New receiver means safer data encryption

In the run up to Christmas and the aftermath that is January sales many of us were frantically online shopping, hoping to get that last-minute gift delivered on time or grab a bargain. Yet each time we plug our credit card details into that little box on the screen we put our faith into the complicated computer mathematics and code, either not thinking about it much at all or crossing fingers our data won’t be hacked.

A new generation of encryption codes is being used by anyone who needs to protect our information, from e-commerce sites to health insurance databases or digital voting systems. Going beyond that complicated mathematics, it looks to the fundamental building blocks of our universe – the quantum realm. Supposedly unhackable, these quantum encryption keys offer the ultimate in data security. Using tiny packets of light, called photons, to generate the encryption key means mathematics is useless to break the code.

Eventually, this data has to be decrypted by those who need to read it. This is made possible using telescopes at ground stations on Earth. These fast tracking telescopes are required to receive the data from satellites orbiting our planet, and make sense of it but currently they don’t work well with the satellites – meaning they are unreliable, the data has large margins of error and the photons holding the encryption keys don’t reach the detectors in a reliable way.

A new activity, funded by the GSTP programme and conducted by the Institute for Quantum Optics and Quantum Information (IQOQI) in Vienna in collaboration with the Chinese Academy of Science (CAS), has developed a general purpose receiver that can be attached to a telescope to improve its ability to receive the photons and reduce the errors.

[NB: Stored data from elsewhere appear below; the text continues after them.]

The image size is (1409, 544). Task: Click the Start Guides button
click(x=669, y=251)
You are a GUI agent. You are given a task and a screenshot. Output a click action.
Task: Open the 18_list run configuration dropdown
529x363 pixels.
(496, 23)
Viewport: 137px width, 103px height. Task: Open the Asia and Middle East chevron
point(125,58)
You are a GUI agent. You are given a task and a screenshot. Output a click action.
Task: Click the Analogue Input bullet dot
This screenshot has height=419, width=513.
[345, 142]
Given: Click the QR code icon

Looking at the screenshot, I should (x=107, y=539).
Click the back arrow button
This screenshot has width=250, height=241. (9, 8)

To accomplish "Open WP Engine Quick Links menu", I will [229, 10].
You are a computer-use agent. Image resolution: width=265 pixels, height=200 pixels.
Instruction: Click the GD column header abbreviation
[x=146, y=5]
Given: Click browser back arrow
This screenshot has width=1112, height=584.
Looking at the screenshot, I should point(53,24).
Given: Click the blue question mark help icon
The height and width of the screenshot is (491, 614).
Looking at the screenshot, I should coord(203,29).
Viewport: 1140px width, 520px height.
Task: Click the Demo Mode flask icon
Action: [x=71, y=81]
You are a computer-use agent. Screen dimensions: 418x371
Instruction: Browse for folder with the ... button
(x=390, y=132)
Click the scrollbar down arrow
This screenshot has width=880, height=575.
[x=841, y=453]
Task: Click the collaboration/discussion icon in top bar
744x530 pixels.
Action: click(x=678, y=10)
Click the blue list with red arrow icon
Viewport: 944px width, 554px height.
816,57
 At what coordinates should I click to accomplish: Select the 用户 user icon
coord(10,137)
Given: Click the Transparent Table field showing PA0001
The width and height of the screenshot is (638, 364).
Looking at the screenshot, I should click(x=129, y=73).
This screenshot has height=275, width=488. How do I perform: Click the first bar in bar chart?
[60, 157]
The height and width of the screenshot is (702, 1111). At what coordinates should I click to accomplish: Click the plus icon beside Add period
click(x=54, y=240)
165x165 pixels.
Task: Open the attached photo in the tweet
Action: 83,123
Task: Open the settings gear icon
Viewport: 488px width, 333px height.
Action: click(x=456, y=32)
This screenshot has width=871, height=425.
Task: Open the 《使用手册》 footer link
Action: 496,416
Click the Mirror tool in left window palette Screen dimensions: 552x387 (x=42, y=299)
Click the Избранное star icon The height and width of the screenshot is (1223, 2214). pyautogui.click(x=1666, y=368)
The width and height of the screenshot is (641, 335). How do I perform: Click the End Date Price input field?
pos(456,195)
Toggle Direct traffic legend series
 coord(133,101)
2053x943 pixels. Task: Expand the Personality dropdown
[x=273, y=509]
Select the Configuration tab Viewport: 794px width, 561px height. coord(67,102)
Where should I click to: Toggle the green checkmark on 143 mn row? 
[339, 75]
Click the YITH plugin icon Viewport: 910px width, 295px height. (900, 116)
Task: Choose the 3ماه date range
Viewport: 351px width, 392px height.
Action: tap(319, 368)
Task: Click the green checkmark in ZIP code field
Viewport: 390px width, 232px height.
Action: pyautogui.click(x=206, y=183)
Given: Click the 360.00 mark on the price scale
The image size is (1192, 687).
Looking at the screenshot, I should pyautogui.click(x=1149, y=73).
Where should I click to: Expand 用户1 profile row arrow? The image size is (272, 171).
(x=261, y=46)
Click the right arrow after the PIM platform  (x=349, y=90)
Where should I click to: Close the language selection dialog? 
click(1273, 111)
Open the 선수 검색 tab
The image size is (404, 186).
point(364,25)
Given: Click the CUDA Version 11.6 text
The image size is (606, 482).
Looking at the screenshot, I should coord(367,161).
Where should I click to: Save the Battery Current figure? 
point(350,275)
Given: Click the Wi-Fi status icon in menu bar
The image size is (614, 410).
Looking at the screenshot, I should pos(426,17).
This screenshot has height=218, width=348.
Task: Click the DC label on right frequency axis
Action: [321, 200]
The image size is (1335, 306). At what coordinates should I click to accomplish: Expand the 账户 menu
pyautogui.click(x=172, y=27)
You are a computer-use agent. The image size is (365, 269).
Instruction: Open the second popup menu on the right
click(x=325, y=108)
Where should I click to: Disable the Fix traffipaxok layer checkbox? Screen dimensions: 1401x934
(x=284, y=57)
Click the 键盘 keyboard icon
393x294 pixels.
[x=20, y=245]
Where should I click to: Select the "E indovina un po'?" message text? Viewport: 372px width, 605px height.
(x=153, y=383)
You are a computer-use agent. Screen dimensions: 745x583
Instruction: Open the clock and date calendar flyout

The aim of the activity was to launch a Low Earth Orbit satellite purely for quantum science and use it to send data encrypted using the quantum technique between ground stations in Europe and China. IQOQI had already shown that the ground station in Tenerife is capable of receiving entangled photons, but the Chinese satellite was going to be launched into a low-earth orbit (LEO) and the feasibility of tracking such a satellite with the required accuracy needed further investigation. To match the transmitted and received photons, the local time at the satellite and the ground station had to be precisely synchronised, so the team also used a green beacon laser in parallel to their quantum signal to match the two in time.

Using the Ground Station telescope in Tenerife, the receiver the team built was proven to be fully functional. Reliable quantum signals were received from the satellite and they were able to dynamically adjust the ground station receiver to precisely track and maintain a link with the satellite for the entire time it passed overhead.

Next, the team need to assess how they can reduce the background noise of the signal they received before the receiver can be distributed more widely, but this is a first step in making quantum encryption keys a globally used security device and providing better protection for data worldwide.